The fizz has gone out of North Dakota politics. One by one, promising Republican candidates have passed up a chance to challenge U.S. Sen. Heidi Heitkamp.
Heitkamp is a Democrat in what Republicans like to regard as a "deeply Republican state." We heard this Sunday from blogger Rob Port, as dependable a spokesman for the party and its ideology as can be found among political pundits in the state.
More than that, Heitkamp is regarded as one of the most vulnerable Senate incumbents on this year's ballots. We know this from CNN's rankings, and Republican publicity continually reminds us.
The party had been courting promising candidates. Kathy Neset was the first of these to drop out. She's a kind of superstar, a geologist who's built a consulting company and become a regular at oil industry expos. She's a current member and past chair of the Board of Higher Education. Next to exit was Tammy Miller, chief executive of Border States Electric and co-chair of a regional economic development initiative. Both of them were gone before Christmas.
Last week, Rick Becker said he wouldn't be making the race, either. He's a state representative and the founder of the Legislature's conservative Bastiat Caucus. There's work to be done in North Dakota, he said.
That leaves state Sen. Tom Campbell as the only announced candidate. There a spanner in the works for Campbell though, named Kevin Cramer, who is the state's only member of the U.S. House of Representatives. He's still thinking about the race, he says, and he's let us know - more than once - that Donald Trump wants him in it.
This lack of enthusiasm, by Cramer and three other candidates, suggests something interesting. Cramer is pondering the conclusion that others have reached, which is that the race isn't worth the risk. Perhaps he's reluctant to say so in order to tease Campbell, who has said he'll run for the House if Cramer enters the Senate race.
Evidently the potential candidates have stumbled on an important truth about North Dakota politics. North Dakota is deeply Republican. Probably 40 percent of North Dakota, perhaps a few more, would vote for any Republican. Democrats can count on fewer than 30 percent in any given election, and sometimes less.
But North Dakota is even more deeply self-interested than it is deeply Republican. Successful candidates know that, and choose their races carefully.
Heitkamp has made a virtue of her own independent streak, and an analysis printed in Sunday's Herald buttressed her case.

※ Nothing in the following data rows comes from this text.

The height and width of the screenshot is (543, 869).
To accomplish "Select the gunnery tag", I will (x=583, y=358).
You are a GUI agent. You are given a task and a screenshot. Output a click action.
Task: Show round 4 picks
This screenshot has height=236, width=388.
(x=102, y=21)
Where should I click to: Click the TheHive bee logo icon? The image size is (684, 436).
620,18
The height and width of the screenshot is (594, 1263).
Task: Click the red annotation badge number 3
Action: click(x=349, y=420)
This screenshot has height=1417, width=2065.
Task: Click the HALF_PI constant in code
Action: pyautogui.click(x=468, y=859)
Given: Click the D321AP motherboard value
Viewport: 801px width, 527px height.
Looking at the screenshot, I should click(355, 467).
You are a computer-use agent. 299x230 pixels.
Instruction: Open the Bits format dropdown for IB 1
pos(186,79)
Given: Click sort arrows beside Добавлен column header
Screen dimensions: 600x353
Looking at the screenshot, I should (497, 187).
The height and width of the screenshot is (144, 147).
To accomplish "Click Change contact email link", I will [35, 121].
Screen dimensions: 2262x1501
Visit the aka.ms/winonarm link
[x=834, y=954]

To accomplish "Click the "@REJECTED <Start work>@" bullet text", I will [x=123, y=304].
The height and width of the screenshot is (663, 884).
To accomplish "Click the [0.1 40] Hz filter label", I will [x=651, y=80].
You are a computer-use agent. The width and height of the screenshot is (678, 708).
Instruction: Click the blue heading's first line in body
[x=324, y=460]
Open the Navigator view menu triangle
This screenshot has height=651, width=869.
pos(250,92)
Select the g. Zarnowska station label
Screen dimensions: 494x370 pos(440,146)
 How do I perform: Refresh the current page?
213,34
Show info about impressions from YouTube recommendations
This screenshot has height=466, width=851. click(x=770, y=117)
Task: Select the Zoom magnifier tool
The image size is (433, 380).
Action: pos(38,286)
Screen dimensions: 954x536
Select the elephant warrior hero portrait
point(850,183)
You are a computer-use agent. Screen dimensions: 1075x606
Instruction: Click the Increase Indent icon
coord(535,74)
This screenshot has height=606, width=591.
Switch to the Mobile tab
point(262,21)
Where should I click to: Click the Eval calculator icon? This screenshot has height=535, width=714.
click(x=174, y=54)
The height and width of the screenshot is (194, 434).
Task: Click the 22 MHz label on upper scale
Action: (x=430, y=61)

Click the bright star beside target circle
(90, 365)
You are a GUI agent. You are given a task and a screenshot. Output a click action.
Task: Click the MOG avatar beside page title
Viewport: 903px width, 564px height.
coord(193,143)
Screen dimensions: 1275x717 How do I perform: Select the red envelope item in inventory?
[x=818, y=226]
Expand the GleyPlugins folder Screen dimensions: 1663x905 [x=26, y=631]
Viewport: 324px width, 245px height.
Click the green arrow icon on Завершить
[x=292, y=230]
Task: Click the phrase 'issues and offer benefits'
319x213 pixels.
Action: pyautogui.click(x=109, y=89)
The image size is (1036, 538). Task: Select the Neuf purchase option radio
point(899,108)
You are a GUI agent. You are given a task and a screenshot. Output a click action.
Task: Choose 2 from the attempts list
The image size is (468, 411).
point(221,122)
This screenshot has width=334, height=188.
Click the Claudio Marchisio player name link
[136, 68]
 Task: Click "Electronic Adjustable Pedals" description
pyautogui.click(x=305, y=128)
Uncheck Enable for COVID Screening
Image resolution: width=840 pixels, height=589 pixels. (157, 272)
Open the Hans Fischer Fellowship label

Herald reporter April Baumgarten analyzed a report on party loyalty among members of Congress published by the watchdog website ProPublica. Heitkamp had the least partisan voting record among the state's three-member congressional delegation. She voted against her party 22.5 percent of the time; the figure for John Hoeven, her Senate colleague, was 7.7 percent. For Congressman Cramer, it was 3 percent.
Cramer's explanation, reported by Baumgarten, was "I'm very grateful that the Republican agenda is the North Dakota agenda." She quoted Heitkamp asking, "Is North Dakota's interest always 100 percent aligned with the Democratic Party? I would say the answer is no. But I also don't think North Dakota's interest is always 100 percent aligned with the Republican Party."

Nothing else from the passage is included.